A wedge between many black men and black women has been successfully
lodged regarding solidarity
on some issues, such that the more yawning
wage difference between blacks and other racial groups is moot. Wage
disparities between genders must be taken in context and not conflated.
Gender wage disparities while unacceptable, is attenuated in a two
income white household if male and female, since the lower wage
differential of a white woman, may be offset by the astronomically
higher differential brought in by a white male counterpart. Of course
this offsetting effect may be vitiated, where it is a single parent
female household, or two female household.

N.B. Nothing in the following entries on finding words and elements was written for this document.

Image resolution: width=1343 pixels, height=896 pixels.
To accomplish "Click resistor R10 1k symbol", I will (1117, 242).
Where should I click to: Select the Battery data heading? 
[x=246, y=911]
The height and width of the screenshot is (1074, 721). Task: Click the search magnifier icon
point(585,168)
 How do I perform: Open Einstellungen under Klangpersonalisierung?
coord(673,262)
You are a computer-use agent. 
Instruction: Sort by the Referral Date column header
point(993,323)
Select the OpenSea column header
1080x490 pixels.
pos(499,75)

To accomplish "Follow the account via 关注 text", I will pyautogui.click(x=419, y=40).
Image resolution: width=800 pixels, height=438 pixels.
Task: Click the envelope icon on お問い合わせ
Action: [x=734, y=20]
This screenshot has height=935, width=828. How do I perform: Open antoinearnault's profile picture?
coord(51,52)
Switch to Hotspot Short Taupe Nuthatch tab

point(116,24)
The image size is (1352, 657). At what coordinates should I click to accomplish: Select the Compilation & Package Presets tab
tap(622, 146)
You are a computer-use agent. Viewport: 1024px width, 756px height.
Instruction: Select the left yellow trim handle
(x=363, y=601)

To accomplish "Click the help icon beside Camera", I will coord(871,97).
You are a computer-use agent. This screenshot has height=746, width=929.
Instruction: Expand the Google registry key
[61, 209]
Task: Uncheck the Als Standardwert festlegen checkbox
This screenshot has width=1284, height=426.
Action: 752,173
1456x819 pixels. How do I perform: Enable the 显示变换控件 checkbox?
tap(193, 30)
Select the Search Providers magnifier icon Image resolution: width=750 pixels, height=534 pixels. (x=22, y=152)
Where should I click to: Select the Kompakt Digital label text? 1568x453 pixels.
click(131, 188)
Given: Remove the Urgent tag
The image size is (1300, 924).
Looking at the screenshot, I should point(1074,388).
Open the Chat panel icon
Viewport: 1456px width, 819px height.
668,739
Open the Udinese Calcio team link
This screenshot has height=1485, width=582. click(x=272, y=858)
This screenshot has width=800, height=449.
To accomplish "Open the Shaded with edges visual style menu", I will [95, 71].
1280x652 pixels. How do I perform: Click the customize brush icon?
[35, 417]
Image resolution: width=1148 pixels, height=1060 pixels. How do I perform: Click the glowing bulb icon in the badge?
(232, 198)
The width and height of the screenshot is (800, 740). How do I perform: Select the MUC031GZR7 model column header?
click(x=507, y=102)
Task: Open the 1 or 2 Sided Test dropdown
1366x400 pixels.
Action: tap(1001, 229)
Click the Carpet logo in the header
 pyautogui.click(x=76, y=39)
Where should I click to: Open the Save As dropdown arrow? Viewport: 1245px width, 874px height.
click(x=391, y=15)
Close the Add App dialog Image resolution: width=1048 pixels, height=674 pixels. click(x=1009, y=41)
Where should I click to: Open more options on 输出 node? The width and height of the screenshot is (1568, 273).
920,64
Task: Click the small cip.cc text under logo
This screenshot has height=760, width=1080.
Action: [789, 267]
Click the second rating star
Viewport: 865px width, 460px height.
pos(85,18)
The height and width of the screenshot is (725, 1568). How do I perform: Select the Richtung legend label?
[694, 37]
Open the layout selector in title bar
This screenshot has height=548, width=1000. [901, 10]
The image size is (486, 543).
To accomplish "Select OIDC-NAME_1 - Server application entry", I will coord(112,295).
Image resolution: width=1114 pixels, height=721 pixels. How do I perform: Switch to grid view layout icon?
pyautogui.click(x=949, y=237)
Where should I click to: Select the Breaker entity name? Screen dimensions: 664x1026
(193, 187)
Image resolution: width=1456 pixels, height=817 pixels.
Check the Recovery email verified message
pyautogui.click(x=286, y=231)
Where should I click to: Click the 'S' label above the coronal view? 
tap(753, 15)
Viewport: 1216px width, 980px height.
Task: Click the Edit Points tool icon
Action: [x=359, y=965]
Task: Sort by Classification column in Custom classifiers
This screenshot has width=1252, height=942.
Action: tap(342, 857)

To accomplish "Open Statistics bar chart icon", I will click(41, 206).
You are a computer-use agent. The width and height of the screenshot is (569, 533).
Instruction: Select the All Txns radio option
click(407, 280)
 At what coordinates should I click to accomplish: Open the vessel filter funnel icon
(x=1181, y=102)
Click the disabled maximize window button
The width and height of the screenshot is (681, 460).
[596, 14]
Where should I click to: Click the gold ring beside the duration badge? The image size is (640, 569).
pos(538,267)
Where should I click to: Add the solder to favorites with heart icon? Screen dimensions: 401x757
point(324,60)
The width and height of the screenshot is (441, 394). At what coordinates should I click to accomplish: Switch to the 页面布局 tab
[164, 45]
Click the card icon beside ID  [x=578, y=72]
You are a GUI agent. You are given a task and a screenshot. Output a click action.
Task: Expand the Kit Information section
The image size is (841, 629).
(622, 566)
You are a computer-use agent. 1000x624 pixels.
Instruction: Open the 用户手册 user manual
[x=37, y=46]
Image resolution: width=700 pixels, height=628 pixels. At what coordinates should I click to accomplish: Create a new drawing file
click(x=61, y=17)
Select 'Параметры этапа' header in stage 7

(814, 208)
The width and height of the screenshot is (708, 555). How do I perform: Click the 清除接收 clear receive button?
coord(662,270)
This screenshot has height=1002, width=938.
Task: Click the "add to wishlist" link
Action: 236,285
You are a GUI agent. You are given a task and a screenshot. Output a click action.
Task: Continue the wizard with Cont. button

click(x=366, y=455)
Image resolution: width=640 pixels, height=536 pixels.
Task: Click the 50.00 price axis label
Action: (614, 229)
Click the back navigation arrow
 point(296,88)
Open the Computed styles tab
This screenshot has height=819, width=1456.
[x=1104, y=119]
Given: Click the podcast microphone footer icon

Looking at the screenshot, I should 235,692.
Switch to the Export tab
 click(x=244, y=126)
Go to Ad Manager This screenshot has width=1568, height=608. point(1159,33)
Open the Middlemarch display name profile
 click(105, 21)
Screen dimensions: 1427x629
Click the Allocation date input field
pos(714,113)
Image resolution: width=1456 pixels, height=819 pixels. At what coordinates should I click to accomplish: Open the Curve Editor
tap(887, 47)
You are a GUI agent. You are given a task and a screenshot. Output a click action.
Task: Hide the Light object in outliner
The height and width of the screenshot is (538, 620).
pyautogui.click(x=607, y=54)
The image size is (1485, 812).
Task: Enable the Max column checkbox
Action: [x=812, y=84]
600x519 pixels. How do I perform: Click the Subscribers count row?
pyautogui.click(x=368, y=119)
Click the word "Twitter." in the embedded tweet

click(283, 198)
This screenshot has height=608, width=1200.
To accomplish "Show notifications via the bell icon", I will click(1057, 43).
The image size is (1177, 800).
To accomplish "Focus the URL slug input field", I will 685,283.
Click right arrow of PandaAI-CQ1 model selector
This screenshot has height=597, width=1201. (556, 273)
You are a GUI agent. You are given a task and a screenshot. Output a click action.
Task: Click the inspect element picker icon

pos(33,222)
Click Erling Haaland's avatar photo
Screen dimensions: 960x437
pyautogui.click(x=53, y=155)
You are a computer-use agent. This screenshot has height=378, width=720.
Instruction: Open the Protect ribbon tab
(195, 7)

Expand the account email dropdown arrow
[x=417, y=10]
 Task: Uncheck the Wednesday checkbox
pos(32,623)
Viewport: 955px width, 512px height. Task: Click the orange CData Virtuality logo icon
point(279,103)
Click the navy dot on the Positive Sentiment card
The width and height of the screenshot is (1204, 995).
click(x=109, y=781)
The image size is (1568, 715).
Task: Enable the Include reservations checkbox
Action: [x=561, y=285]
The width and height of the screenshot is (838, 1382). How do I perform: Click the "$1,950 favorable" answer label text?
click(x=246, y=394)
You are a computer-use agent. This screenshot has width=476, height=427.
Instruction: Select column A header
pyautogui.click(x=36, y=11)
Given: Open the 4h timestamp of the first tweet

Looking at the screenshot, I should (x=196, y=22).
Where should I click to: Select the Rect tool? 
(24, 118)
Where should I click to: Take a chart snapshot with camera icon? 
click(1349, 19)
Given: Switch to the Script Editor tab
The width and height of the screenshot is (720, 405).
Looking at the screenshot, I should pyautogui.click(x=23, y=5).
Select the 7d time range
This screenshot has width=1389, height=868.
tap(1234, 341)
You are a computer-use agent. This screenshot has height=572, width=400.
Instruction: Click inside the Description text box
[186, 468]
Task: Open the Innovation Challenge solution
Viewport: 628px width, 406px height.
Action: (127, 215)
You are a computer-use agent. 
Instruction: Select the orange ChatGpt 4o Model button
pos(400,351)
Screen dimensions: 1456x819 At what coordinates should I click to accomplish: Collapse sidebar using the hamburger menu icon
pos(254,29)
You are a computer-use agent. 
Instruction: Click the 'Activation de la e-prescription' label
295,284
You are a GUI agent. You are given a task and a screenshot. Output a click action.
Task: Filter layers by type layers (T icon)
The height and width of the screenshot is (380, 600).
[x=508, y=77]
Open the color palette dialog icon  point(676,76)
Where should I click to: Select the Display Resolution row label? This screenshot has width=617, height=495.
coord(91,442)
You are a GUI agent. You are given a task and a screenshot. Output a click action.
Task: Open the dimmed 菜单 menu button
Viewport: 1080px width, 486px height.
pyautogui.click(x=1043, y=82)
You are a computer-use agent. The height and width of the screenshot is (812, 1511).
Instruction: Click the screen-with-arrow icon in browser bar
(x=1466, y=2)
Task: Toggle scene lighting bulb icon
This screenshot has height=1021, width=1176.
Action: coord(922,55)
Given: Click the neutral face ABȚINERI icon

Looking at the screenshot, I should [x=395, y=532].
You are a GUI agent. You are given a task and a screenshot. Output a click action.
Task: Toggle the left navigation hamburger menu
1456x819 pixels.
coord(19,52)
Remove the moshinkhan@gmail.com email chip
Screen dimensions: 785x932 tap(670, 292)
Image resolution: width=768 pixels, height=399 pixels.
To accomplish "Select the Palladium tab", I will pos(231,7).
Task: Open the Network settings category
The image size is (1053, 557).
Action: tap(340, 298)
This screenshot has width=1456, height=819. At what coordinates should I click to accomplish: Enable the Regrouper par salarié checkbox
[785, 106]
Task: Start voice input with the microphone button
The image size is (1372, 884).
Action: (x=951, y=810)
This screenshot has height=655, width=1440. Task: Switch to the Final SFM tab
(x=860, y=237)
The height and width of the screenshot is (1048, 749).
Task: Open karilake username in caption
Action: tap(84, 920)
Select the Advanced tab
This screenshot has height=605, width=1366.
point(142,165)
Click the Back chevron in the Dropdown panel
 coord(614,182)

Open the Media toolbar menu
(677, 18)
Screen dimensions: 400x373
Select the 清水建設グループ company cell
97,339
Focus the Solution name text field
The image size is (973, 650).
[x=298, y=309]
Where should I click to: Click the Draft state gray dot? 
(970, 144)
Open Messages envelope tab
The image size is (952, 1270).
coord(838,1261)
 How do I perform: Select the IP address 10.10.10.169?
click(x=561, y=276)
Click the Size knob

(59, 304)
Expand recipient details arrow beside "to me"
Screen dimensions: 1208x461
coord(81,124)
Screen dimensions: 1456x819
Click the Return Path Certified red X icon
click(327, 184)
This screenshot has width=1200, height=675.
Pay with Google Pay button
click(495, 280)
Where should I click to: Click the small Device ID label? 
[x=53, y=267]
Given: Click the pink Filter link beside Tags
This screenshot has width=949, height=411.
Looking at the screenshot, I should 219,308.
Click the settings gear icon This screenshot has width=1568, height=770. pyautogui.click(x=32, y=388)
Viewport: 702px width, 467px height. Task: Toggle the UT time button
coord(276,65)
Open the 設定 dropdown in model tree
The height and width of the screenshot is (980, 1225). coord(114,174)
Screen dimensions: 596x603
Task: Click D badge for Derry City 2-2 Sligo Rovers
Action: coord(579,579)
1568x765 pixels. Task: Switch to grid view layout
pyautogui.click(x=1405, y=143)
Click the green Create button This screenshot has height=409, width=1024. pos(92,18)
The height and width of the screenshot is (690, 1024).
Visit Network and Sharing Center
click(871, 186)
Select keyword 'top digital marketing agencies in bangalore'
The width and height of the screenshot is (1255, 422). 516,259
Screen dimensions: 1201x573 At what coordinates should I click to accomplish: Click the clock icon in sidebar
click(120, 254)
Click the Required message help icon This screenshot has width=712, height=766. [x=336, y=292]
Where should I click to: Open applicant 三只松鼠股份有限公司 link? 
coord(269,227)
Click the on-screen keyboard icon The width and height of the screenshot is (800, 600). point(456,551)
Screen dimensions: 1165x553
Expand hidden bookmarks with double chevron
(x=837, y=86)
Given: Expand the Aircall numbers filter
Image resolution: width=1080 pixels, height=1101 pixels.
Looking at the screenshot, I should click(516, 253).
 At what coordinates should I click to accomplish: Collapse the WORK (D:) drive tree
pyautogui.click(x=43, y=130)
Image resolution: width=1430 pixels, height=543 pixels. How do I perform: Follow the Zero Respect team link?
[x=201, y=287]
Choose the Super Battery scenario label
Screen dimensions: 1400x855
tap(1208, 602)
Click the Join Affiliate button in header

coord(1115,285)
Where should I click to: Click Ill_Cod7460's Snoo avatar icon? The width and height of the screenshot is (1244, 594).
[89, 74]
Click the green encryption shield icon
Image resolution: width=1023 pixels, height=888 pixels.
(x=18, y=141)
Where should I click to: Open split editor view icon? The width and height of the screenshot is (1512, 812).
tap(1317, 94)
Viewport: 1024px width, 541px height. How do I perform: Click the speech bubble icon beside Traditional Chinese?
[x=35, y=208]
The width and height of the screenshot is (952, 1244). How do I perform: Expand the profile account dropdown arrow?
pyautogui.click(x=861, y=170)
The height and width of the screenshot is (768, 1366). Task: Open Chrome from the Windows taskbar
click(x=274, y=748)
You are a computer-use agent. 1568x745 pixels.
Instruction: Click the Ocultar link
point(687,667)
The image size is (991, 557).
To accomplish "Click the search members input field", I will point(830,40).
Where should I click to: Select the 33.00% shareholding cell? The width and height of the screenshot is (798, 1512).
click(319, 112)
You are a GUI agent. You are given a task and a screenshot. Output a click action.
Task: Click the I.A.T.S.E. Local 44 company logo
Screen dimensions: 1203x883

The offsetting effects are nearly non-existent in a two income, black
male and black female household. The untenable realities of the wage
disparities become unsettling and manifest an egregious injustice given
current trends and data citing black women as being among the most
educated groups.
Ideally, there should be a noticeable correlation between higher
education, qualifications, and income. But that is not the noticeable
trend in black communities. Perhaps black communities would be better
served strategically, if black women would channel their energies and
resources into closing the wage gap by race. There is a pressing need to
check the discernible discounting effects on black education, rather
than to pursue a red herring or what simply might be a straw man to
black women’s cause, i.e. gender wage gap. It appears to be a non issue
for black women, since gender does not appear to be the significant
cause of their egregious wage discount.
Actually, data shows that among professional women, black women are
the second highest earners after Asian women. But the data also suggests
that they work longer hours and multiple jobs accounting for their
significantly higher take home pay compared to women of other ethnic
groups.
However, black women while working longer hours earn a corresponding
compressed hourly rate of income. Meaning black women’s higher
educational attainment and qualifications are egregiously discounted by
race and not by gender in contrast to their female counterparts of other
ethnic groups/races.
There is particular motivation for black women to identify the right
problem that detrimentally affects their earnings: a discounted income
gap predicated on race and not in their situation, a non issue of income
gap by gender, which does not appear to have the same effects on black
women as it impacts women of other ethnic/racial groups. Given that
black women compared to women in other racial/ethnic groups in America,
are disproportionately the breadwinners of their households, they have
an incentive to seek the appropriate solutions to the racial wage gap.